*FRAGMENTO SELECCIONADO*
# # # # #
La modelo y empresaria y Facundo, con quien se casó en mayo de 2024, emprendieron el cruce de Los Andes desde Mendoza. Ella le contó a Teleshow cómo fue la impresionante experiencia con la que recibieron el año.
DE TELESHOW
Las vacaciones de Jimena Cyrulnik y su esposo Facundo iban a ser distintas. La pareja ama viajar. Ya lo hicieron por Tailandia, la Patagonia, Italia, Nueva York, Helsinki (Finlandia). El punto del mapa que señalaron para la nueva aventura fue bien diferente al que recorrieron. “Mi marido estaba buscando ir a ver las auroras boreales”, comenzó a relatar Jimena. Facundo, entusiasmado, exploraba destinos en Escandinavia o Canadá. Sin embargo, mientras buscaba opciones en internet, apareció algo completamente diferente: una cabalgata por la Cordillera de los Andes. “Nada que ver, nada que ver”, admite la modelo y empresaria, “pero terminamos ahí, a caballo entre las montañas”. Antes de darse cuenta, ya estaban planeando esta travesía de cinco días.
# # # # #
*REGISTROS*
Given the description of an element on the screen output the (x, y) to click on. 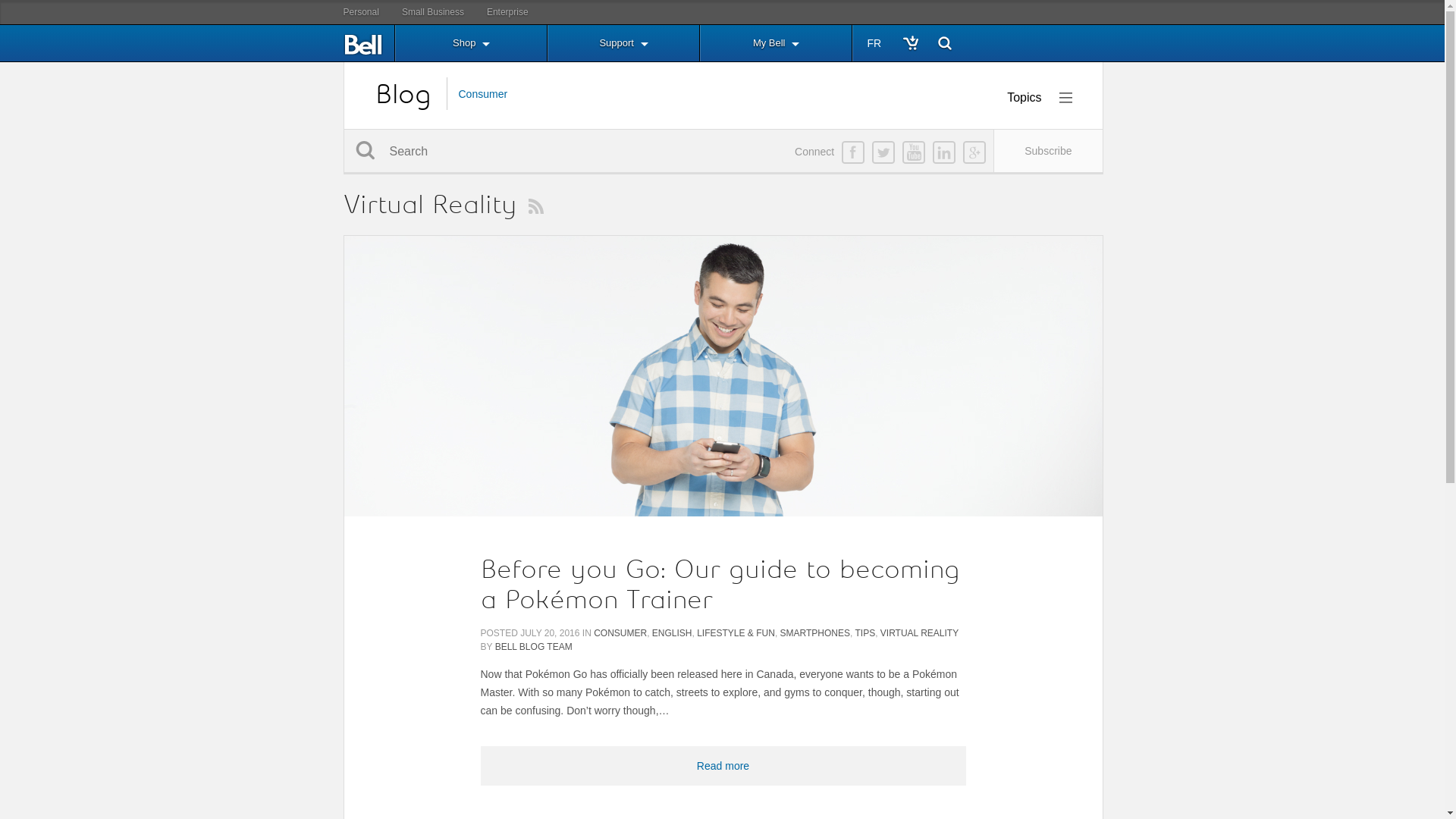
Facebook Element type: text (852, 152)
Shop Element type: text (470, 43)
FR Element type: text (874, 43)
Search bell.ca Element type: text (944, 43)
Topics Element type: text (1039, 97)
CONSUMER Element type: text (619, 632)
Enterprise Element type: text (507, 11)
Small Business Element type: text (432, 11)
Support Element type: text (623, 43)
Search Element type: text (365, 150)
LinkedIn Element type: text (943, 152)
LIFESTYLE & FUN Element type: text (735, 632)
Subscribe Element type: text (1047, 150)
Twitter Element type: text (883, 152)
Blog Element type: text (402, 93)
Shop Element type: text (909, 43)
SMARTPHONES Element type: text (815, 632)
Google + Element type: text (974, 152)
ENGLISH Element type: text (672, 632)
Consumer Element type: text (482, 93)
BELL BLOG TEAM Element type: text (533, 646)
Personal Element type: text (360, 11)
Youtube Element type: text (913, 152)
Read more Element type: text (723, 765)
RSS Element type: text (534, 205)
My Bell Element type: text (775, 43)
VIRTUAL REALITY Element type: text (919, 632)
TIPS Element type: text (864, 632)
Given the description of an element on the screen output the (x, y) to click on. 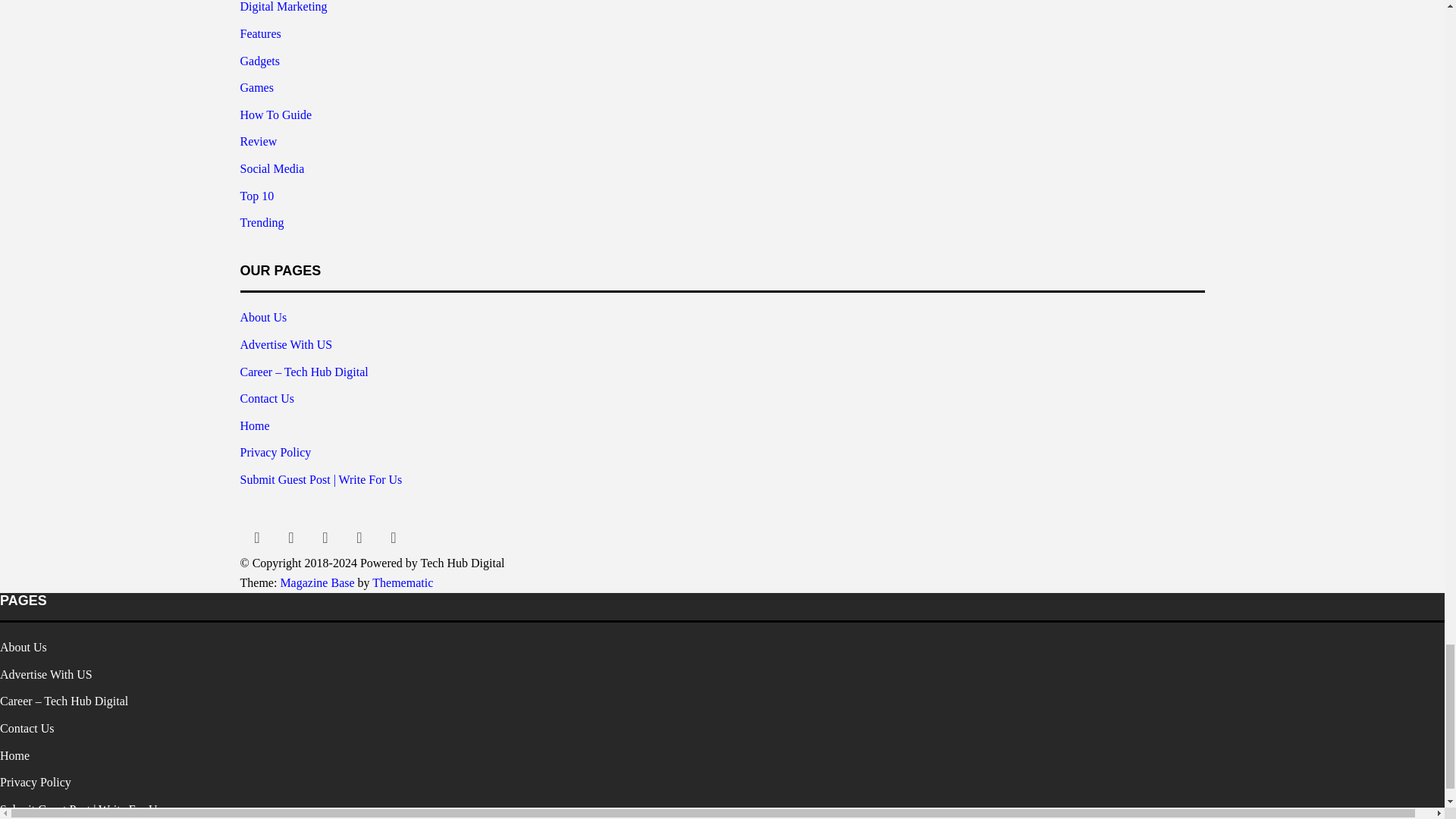
Features (260, 33)
Gadgets (259, 60)
Digital Marketing (283, 6)
Games (256, 87)
Given the description of an element on the screen output the (x, y) to click on. 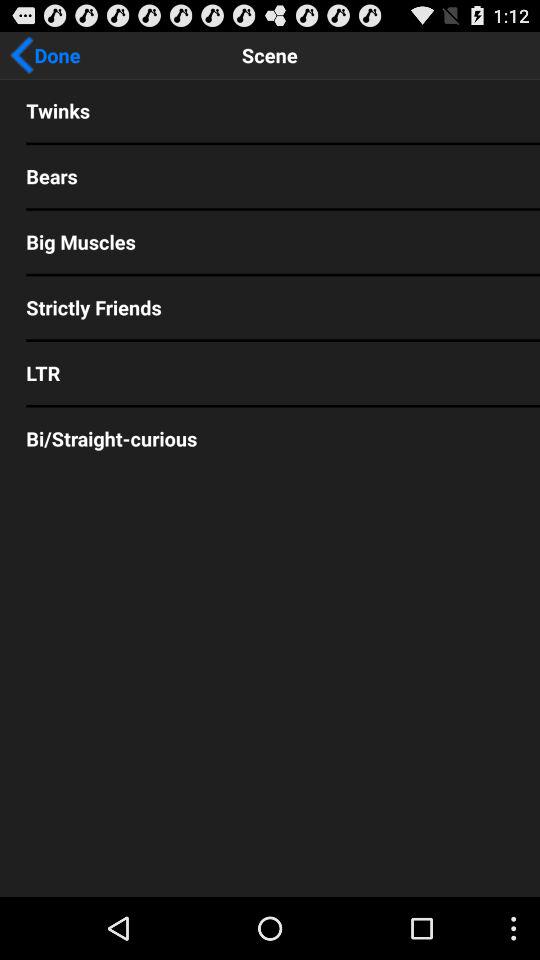
jump to the ltr item (270, 372)
Given the description of an element on the screen output the (x, y) to click on. 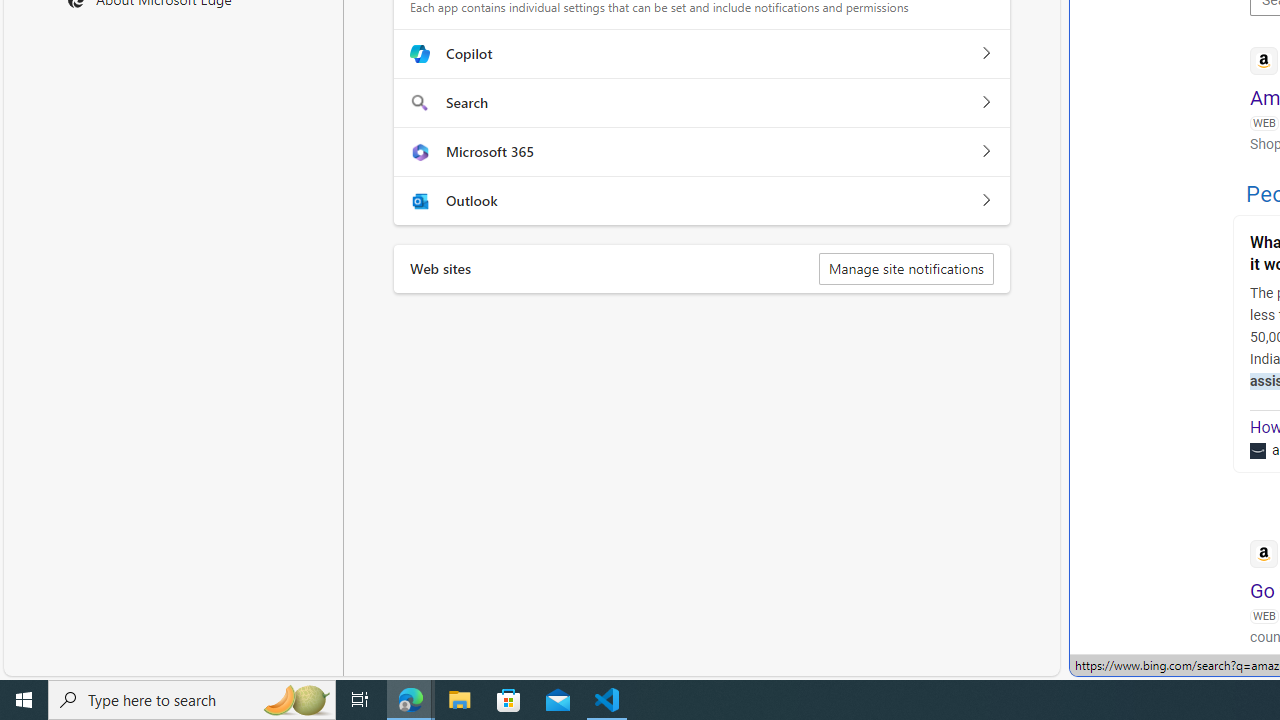
Outlook (985, 200)
Manage site notifications (905, 268)
Global web icon (1263, 554)
Search (985, 102)
Microsoft 365 (985, 151)
Copilot (985, 54)
Given the description of an element on the screen output the (x, y) to click on. 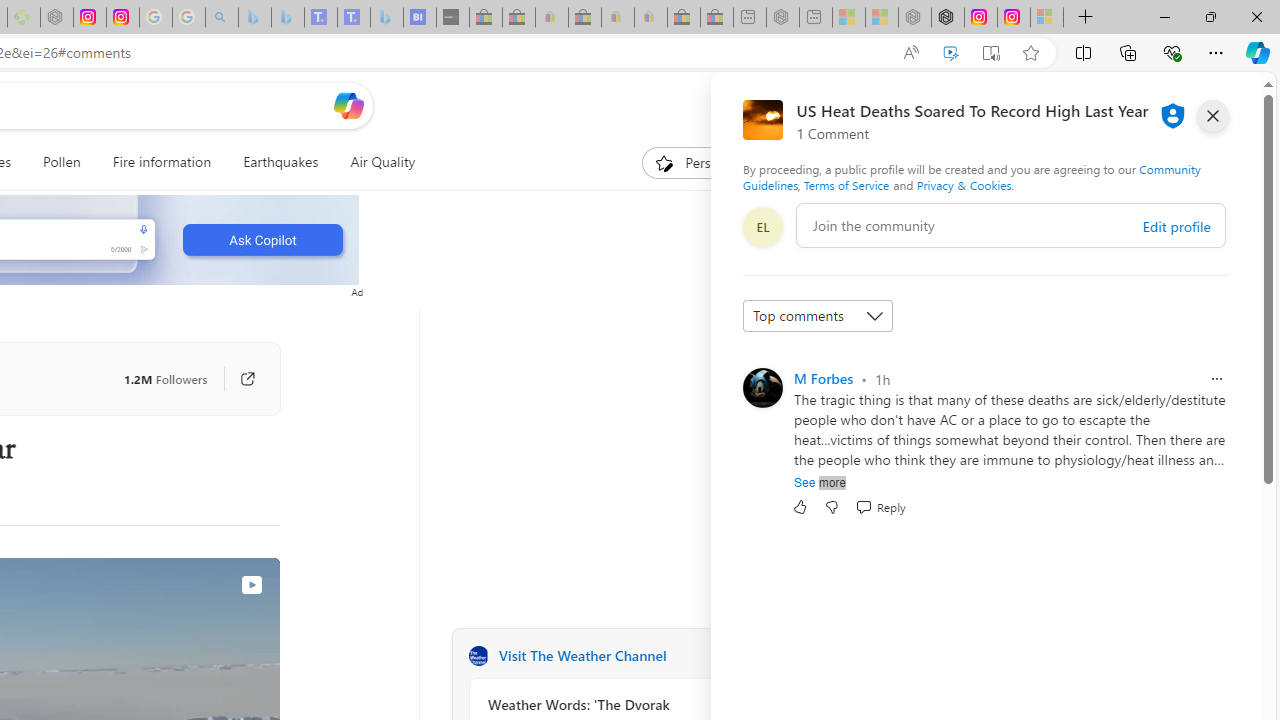
Enter Immersive Reader (F9) (991, 53)
Terms of Service (846, 184)
Nordace - Summer Adventures 2024 - Sleeping (914, 17)
Reply Reply Comment (880, 507)
Open settings (1216, 105)
Yard, Garden & Outdoor Living - Sleeping (717, 17)
Air Quality (382, 162)
The Weather Channel (478, 655)
Given the description of an element on the screen output the (x, y) to click on. 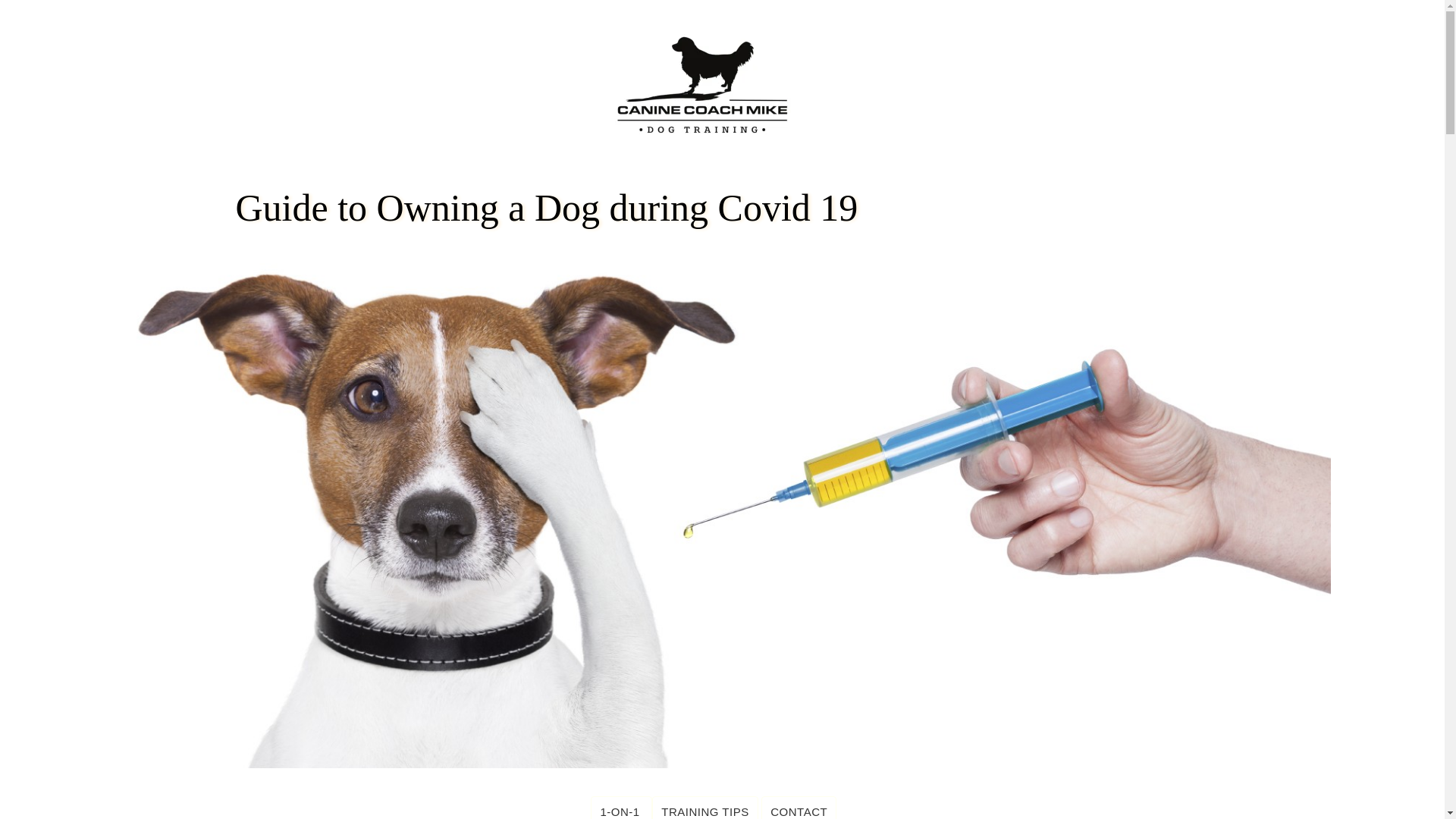
1-ON-1 (621, 807)
TRAINING TIPS (704, 807)
CONTACT (798, 807)
Given the description of an element on the screen output the (x, y) to click on. 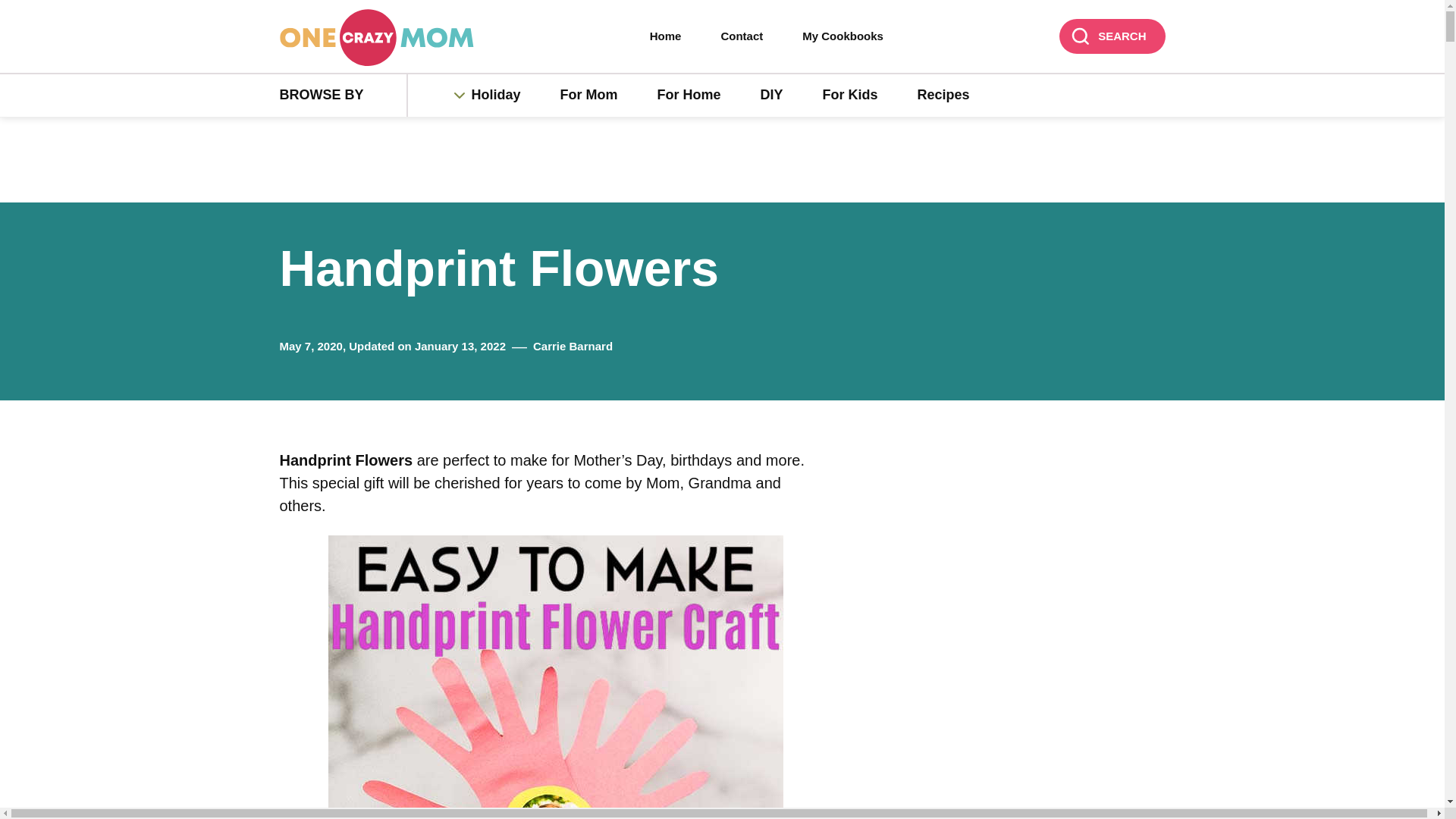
# # # # #
*SOLICITUD A*
Responda a partir del fragmento seleccionado:
(i) ¿Desde qué ciudad emprendieron la pareja el cruce de Los Andes?
(ii) ¿Qué buscaba ir a ver Facundo en un principio?
(iii) ¿Cuántos días duraba la travesía que terminaron planeando?
*SOLICITUD B*
Reproduzca, sin alteraciones, la parte del fragmento seleccionado que comienza con las palabras "La modelo y empresaria y" y termina con "recibieron el año.".

*RESPUESTA CORRECTA A*
(i) Desde Mendoza.
(ii) Las auroras boreales.
(iii) Cinco días.

*RESPUESTA CORRECTA B*
La modelo y empresaria y Facundo, con quien se casó en mayo de 2024, emprendieron el cruce de Los Andes desde Mendoza. Ella le contó a Teleshow cómo fue la impresionante experiencia con la que recibieron el año.